Alors que l'inflation progresse à son rythme le plus rapide en 40 ans, le président Biden a identifié un nouveau coupable qui, selon lui, contribue à alimenter la flambée des prix américains : les navires océaniques qui transportent chaque année des conteneurs remplis de produits étrangers vers les côtes américaines.
Les prix des expéditions ont grimpé en flèche depuis la pandémie, alors que la demande croissante de nourriture, de canapés, d'appareils électroniques et d'autres biens est entrée en collision avec les fermetures d'usines et de ports, ce qui a entraîné une pénurie d'espace sur les navires océaniques alors que les pays se faisaient concurrence pour acheminer les produits des côtes étrangères vers les leurs.
Le prix du transport d'un conteneur de la Chine vers la côte ouest des États-Unis coûte 12 fois plus qu'il y a deux ans, tandis que le temps nécessaire à un conteneur pour effectuer ce voyage a presque doublé. Cela a fait grimper les coûts pour les entreprises qui s'approvisionnent en produits ou en pièces détachées à l'étranger, se répercutant sur ce que les consommateurs paient.
M. Biden s'est engagé à essayer de réduire les coûts en augmentant la concurrence dans l'industrie du transport maritime, qui est dominée par une poignée de transporteurs maritimes étrangers. Il a cité les bénéfices records de l'industrie et a demandé à son administration de fournir davantage de soutien aux enquêtes sur les violations des lois antitrust et autres pratiques déloyales.
Le Congrès envisage également une législation qui donnerait plus de pouvoir à la Federal Maritime Commission, une agence indépendante qui contrôle le transport maritime international au nom des entreprises et des consommateurs américains.

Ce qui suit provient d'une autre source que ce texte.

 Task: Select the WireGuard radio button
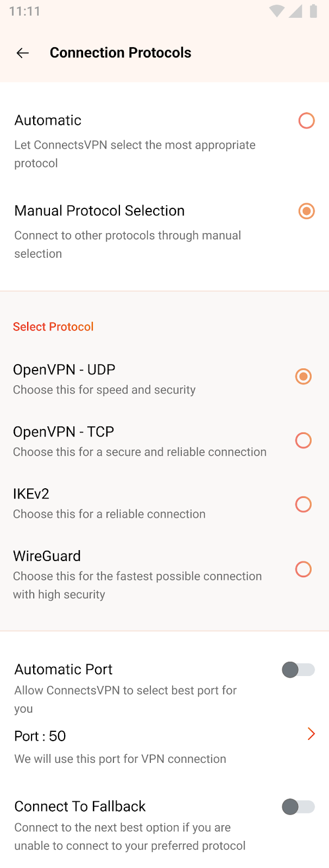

Le projet de loi, qui bénéficie d'un soutien bipartisan, autoriserait la commission à prendre des mesures contre les comportements anticoncurrentiels, obligerait les compagnies maritimes à se conformer à certaines normes de service et réglementerait la manière dont elles imposent certains frais à leurs clients. M. Biden pousse les législateurs à ajouter une disposition qui permettrait à la commission et au ministère de la Justice d'examiner les demandes de nouvelles alliances entre entreprises pour des questions antitrust et de rejeter celles qui ne sont pas dans l'intérêt public.
La Chambre a adopté sa version du projet de loi en décembre; il faut la concilier avec une version sénatoriale.
Mais on ne sait pas dans quelle mesure une surveillance et une application accrues du gouvernement rédu...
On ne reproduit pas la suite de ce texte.